This repository contains the code to replicate the main results presented in the paper: Automated Few-shot Classification with Instruction-Finetuned Language Models.
A particularly successful class of approaches for few-shot learning combines language models with prompts --- hand-crafted task descriptions that complement data samples. However, designing prompts by hand for each task commonly requires domain knowledge and substantial guesswork. We observe, in the context of classification tasks, that instruction finetuned language models exhibit remarkable prompt robustness, and we subsequently propose a simple method to eliminate the need for handcrafted prompts, named AuT-Few. This approach consists of (i) a prompt retrieval module that selects suitable task instructions from the instruction-tuning knowledge base, and (ii) the generation of two distinct, semantically meaningful, class descriptions and a selection mechanism via cross-validation. Over 12 datasets, spanning
$8$ classification tasks, we show that AuT-Few outperforms current state-of-the-art few-shot learning methods. Moreover, AuT-Few is the best ranking method across datasets on the RAFT few-shot benchmark. Notably, these results are achieved without task-specific handcrafted prompts on unseen tasks.
The code is extending a specific version of Autogluon, an AutoML library (LINK HERE), to implement AuT-Few. The following scripts install packages required for Autogluon, as well as packages specific for AuT-Few.
# Run following scripts from the terminal:
./t_few/init_environment.sh
./t_few/activate_environment.sh
./t_few/setup_missing_libs.sh
./full_install.sh
./t_few/install_spacy.sh
Additionally, it is necessary to specify the environment variable HF_HOME
, i.e. where the hugginface_hub will locally store data.
To run AuT-Few on the classification datasets explored in the paper, simply run the following script.

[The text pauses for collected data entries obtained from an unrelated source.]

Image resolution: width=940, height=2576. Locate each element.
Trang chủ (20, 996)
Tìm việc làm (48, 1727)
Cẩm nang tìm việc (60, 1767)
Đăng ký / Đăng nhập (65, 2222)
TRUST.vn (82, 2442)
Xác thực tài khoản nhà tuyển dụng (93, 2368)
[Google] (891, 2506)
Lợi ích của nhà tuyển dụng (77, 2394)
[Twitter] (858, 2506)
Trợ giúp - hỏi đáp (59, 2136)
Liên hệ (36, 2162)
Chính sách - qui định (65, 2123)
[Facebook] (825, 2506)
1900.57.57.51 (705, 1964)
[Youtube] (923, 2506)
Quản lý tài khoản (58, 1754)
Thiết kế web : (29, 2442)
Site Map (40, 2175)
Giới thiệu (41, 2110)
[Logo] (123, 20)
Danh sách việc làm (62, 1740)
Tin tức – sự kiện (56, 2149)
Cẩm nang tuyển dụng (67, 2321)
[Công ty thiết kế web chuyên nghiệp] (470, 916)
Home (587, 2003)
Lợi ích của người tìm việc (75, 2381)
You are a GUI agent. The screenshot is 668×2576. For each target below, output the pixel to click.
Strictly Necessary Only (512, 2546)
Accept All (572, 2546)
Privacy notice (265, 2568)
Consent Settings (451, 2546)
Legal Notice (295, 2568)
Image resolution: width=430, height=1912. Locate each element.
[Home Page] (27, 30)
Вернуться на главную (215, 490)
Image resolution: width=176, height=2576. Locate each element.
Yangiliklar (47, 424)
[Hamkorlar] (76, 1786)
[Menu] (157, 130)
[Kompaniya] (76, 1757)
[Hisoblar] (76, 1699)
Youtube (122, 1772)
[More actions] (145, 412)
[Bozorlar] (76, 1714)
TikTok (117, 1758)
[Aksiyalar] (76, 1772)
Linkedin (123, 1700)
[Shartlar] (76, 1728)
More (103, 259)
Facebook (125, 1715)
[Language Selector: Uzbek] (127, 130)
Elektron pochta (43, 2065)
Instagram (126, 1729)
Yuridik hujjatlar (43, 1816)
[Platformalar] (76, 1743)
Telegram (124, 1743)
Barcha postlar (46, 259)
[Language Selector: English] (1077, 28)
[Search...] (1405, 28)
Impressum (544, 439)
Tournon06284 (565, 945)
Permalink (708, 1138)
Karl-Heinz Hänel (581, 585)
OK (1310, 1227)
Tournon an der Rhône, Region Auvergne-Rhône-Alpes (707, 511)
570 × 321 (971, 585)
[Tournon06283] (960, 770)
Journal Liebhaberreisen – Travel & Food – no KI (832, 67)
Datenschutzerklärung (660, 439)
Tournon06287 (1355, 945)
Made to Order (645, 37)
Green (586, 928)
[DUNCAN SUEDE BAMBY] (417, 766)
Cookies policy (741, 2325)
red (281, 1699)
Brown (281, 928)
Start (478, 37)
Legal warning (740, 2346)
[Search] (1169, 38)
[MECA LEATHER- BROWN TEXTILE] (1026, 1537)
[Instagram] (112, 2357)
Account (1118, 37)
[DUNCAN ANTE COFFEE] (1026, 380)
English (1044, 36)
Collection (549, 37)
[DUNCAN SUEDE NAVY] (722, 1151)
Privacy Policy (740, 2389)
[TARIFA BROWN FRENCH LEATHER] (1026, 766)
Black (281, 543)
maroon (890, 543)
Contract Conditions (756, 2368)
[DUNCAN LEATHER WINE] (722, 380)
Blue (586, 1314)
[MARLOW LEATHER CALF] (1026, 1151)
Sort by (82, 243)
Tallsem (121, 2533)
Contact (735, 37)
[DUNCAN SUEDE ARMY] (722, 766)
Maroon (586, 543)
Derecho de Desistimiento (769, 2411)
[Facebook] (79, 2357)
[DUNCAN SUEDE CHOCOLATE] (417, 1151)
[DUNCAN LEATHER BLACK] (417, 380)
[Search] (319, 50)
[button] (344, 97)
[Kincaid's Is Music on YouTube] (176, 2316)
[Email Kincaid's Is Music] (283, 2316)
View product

Datasets and pre-trained model weights are downloaded automatically:
cd experiments
./autfew.sh 32 0
The first argument specifies the number of samples to use for training, the second argument specifies which GPU to use (multi-GPU training has not been tested). The script will train and evaluate AuT-Few on each dataset for five different seeds. If you wish to evaluate AuT-Few on one specific dataset, simply modify the shell script.
Similarly, to run the T-Few baseline, run the script:
./tfew.sh 32 0
If you use AuT-Few in a scientific publication, please cite the following paper:
XXX
BibTeX entry:
@inproceedings{ADD HERE}
This library is licensed under the Apache 2.0 License.